目前国内已商品化的β-甘露聚糖酶在酶学特性、酶活性等方面均存在一定的缺陷，例如较弱的底物亲和力、较低的比酶活以及对各种极端环境较差的耐受性等，已成为限制我国β-甘露聚糖酶产业发展的瓶颈。为获得底物亲和力强、热稳定性好的优良β-甘露聚糖酶，本项目拟采用三个步骤对宇佐美曲霉β-甘露聚糖酶进行定向改造：首先，采用分子对接、分子动力学模拟等手段进行理性设计并借助融合蛋白及定点突变技术获得底物亲和力强的嵌合酶和突变酶。其次，采用分子动力学模拟、与耐热β-甘露聚糖酶的多序列比对等手段，以蛋白质的整体能量值和RMSD值为指标进行理性设计并实施点突变或肽段替换，获得热稳定性好的突变酶。最后，将得到的较理想的实验结果进行理性化组合设计，拟获得底物亲和力强/热稳定性高的工程酶。本研究工作有望在基于理性设计的分子定向改造领域进入国际先进行列，为获取优良β-甘露聚糖酶提供新方法、新途径和新策略。

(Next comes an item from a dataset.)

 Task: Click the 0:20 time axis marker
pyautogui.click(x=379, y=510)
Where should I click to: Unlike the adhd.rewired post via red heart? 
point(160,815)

Currently, the commercialized β-mannanases in our country have some shortcomings in enzymatic properties and enzymatic activity, such as the low substrate affinity and spcific activity, the poor tolerance to extreme surroundings and so on, which have limited the development of our country's β-mannanases industry. To gain the excellent β-mannanases that have strong substrate affinity or/and good thermostability, the directed molecular modification will be taken to the Aspergillus usamii β-mannanase by three steps. Firstly, rational design based on moleculer docking and molecular dynamics simulation, protein fussion and fixed-point mutation will be used for acquireing the chimera-enzyme and mutant-enzyme, which have strong substrate affinity. Secondly, using methods such as molecular dynamics simulation and multiple sequences alignment with thermostable β-mannanases, making rational design taking the overall energy value and the RMSD value of the protein as indexes and fixed-point mutation or peptide replacement to gain the mutant-enzyme with good thermostability. Lastly, making rational combination design based on the ideal experimental results to gain the engineered enzyme with strong substrate affinity and good thermostability. This project is expected to cross the world advanced cavalcade in the field of directed molecular modification based on the rational design, and supply the new method, new approach and new strategy to gain excellent β-mannanases.